Starting things off with “Love Gun,” the band thoroughly rocked Verizon Wireless Amphitheatre for the duration of their set. In fact, every song was a rocker. The band decided not to play any ballads and provided a balls to the wall rock and roll blitz. Front man supreme Paul Stanley danced around the stage and took every opportunity to get the audience involved. Stanley’s voice seemed to be in fine shape but just a little raspy which prevented him from being able to hit the high notes of “I Was Made for Loving You.” Gene Simmons was every bit of the demon as he’s ever been. His fire breathing and blood spitting routines had the crowd smiling and chanting “Gene, Gene, Gene.” The demon seemed to relish the attention and stood there demanding more before declaring “I like it.” Eric Singer pounded the drums better than Peter Criss has been able to do in 20 years and new spaceman Tommy Thayer nailed every Ace Frehley solo. Musically, this line-up of KISS is the tightest since the 1992 Revenge line-up.

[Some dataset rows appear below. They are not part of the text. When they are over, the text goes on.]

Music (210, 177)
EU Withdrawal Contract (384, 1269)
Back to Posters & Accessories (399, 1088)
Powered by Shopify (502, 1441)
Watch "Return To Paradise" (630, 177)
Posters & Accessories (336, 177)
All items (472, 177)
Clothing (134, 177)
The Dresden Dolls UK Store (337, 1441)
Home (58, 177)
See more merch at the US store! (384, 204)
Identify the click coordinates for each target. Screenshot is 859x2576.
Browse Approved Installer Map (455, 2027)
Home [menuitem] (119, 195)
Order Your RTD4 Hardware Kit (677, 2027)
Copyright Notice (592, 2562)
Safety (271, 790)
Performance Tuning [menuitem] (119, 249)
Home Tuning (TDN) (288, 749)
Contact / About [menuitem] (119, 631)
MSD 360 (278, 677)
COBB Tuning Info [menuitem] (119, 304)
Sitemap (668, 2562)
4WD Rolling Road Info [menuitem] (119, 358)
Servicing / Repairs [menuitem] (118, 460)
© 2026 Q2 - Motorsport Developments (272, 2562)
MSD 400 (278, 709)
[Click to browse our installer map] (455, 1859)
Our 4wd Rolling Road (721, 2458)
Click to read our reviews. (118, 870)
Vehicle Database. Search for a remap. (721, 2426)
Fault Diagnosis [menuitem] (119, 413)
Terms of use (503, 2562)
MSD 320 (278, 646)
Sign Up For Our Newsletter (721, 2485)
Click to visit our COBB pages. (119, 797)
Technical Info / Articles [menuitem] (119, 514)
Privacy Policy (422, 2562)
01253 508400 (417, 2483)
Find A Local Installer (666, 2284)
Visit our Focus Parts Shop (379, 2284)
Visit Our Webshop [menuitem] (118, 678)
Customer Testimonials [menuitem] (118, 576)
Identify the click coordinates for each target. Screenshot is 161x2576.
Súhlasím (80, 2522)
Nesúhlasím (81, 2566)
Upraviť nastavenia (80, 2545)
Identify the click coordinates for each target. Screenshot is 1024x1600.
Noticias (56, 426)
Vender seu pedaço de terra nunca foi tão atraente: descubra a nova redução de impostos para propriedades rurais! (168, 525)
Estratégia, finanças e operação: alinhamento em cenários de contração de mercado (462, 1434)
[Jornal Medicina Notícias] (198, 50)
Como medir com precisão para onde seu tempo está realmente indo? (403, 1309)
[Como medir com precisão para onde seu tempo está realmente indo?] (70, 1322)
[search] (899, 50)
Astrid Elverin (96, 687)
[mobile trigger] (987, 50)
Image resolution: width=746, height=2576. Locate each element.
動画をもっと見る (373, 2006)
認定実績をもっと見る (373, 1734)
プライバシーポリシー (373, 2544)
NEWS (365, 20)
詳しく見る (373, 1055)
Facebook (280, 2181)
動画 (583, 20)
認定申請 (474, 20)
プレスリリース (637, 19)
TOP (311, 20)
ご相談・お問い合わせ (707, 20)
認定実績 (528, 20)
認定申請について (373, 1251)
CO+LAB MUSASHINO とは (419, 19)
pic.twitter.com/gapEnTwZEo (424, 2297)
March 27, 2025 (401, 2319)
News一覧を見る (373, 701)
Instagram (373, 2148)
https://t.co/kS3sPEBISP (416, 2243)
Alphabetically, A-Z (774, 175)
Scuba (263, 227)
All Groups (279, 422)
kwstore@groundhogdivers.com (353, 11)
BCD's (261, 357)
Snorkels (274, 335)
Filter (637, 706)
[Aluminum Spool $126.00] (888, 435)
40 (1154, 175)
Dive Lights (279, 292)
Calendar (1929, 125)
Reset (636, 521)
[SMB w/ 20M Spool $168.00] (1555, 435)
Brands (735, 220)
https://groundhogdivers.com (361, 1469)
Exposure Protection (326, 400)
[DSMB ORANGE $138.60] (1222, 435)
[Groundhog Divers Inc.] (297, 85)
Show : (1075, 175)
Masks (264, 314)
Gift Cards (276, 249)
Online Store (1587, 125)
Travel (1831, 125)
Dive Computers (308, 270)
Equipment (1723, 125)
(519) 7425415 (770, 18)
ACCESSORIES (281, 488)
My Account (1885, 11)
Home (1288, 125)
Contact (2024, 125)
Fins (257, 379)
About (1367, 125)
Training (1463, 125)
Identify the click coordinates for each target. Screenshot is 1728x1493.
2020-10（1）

Not surprisingly, that line-up also included Singer.
The band has finally found a set list that pleases both the die hard fans and the casuals. The inclusion of “lost” songs like “Got to Choose” and “Makin’ Love” are like a breath of fresh air in between the standards like “Detroit Rock City,” “Deuce,” and of course “Rock and Roll All Night.” KISS hit every era in their 30+ year career.
When the band came out for encores, Stanley delivered a passionate speech about the evils in the world and the terrorists that “want to destroy America.” He encouraged every young person to get out and vote. This is the first time that I can remember KISS doing anything quasi-political. After his speech, the band dove into an incredible slightly re-arranged version of “God Gave Rock and Roll To You II.” The band then went into “the rock and roll national anthem” of “Rock and Roll All Night” complete with confetti blizzard that was so thick that it completely obscured the stage and enough pyro to put most 4th of July celebrations to shame.
KISS of ’04 is the most exciting version of the band in quite a long time. It’s also the best musically. Stanley promised a return to Charlotte and with the way these guys are hitting right now, I can only hope it’s sooner than later.